Language ID using n-gram models

Language ID using n-gram models

Language identification

Language ID is the problem of taking a document in an unknown language and determining what language it's written in. This is frequently a necessary step before processing the document in other ways. It turns out that n-gram models are simple and very effective way to perform language identification. You will write a program that does language ID using a bigram model. The program (or top-level LISP function, if you're writing in LISP) should take three arguments, infile1, infile2, and testfile, which will be filenames. The first two files will contain text in two languages, e.g. infile1 could contain English text and infile2 could contain French text. (We'll call these language1 and language2 just to keep things general.) The third argument identifies a file containing text in an unknown language. Next I describe what your program or function should do with its inputs.

What the program computes

  1. Using infile1, create a bigram frequency table for language1. How to represent bigrams and the choice of data structure for the frequency table is up to you, but one easy way would be to create a hash table where each key is a character bigram (e.g. represented as a dotted pair in LISP) and the value for that key is the number of times you've seen that bigram. For example, if the file contained "there is the dog" then the character bigram <t,h> would have frequency 2, and the character bigram <SPACE,d> would have frequency 1. (LISP programmers will find the read-char function very helpful here.) You'll also need to record the total number of bigrams seen in infile1.

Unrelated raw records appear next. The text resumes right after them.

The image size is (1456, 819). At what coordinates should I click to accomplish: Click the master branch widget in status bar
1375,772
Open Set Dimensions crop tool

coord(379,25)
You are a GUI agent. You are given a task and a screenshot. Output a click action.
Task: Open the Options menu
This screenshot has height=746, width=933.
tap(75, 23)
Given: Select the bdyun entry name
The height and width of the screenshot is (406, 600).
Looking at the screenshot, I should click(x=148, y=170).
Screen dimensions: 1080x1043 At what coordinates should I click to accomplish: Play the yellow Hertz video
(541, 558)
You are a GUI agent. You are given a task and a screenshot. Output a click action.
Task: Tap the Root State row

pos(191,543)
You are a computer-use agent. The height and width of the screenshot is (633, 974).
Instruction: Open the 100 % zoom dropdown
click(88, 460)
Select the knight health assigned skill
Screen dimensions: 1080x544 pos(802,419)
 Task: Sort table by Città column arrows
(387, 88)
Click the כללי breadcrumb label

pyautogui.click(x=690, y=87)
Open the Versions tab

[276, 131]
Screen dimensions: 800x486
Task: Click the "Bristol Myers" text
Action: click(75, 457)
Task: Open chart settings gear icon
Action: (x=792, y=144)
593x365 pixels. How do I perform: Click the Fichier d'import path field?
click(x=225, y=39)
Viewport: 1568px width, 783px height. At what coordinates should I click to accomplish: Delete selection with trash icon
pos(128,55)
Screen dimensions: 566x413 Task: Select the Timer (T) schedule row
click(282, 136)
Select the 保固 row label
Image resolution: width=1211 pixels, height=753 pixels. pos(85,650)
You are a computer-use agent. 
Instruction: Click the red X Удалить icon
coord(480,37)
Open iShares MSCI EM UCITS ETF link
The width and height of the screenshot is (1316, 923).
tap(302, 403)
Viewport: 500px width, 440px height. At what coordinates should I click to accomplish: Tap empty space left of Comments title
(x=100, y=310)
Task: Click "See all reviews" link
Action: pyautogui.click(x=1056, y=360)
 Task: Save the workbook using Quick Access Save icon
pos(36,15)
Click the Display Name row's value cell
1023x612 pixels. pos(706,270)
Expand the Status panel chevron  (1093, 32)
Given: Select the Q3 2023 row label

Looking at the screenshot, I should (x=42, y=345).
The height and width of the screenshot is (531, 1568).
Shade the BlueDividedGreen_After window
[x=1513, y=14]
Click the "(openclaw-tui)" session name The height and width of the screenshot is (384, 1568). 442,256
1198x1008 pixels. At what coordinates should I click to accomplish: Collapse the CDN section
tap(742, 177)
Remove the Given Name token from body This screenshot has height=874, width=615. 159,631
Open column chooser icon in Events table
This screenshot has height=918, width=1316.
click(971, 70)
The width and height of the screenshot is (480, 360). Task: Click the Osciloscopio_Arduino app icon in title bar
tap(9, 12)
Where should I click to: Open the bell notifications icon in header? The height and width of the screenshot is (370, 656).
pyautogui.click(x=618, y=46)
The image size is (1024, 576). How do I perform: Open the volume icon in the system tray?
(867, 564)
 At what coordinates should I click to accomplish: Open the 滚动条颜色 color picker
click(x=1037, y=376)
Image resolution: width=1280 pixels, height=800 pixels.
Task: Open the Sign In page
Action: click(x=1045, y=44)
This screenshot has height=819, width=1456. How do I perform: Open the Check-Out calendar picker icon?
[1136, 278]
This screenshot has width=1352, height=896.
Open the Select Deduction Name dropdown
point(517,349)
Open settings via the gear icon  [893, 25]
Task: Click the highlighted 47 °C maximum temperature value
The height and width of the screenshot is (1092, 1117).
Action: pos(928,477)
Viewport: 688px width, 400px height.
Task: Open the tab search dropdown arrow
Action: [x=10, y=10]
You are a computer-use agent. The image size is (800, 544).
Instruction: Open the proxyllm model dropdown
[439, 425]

  2. Do the same thing for language2 using infile2.

  3. Compute the probability for the string of characters in testfile, using a maximum likelihood estimate based on the bigram frequencies from infile1. That is, compute Pr(testfile|language1). (Or, if you prefer, compute the log probability instead.) So, for example, testfile might contain "Mary ran to the store.\nJohn likes Mary.\n", in which case you would be estimating the bigram-model probability of seeing that 40-character string based on the frequencies from infile1. (Here \n represents the newline character.)

  4. Compute the probability for the string of characters in testfile, using a maximum likelihood estimate based on the bigram frequencies from infile2. That is, compute Pr(testfile|language2). (Or, if you prefer, compute the log probability instead.)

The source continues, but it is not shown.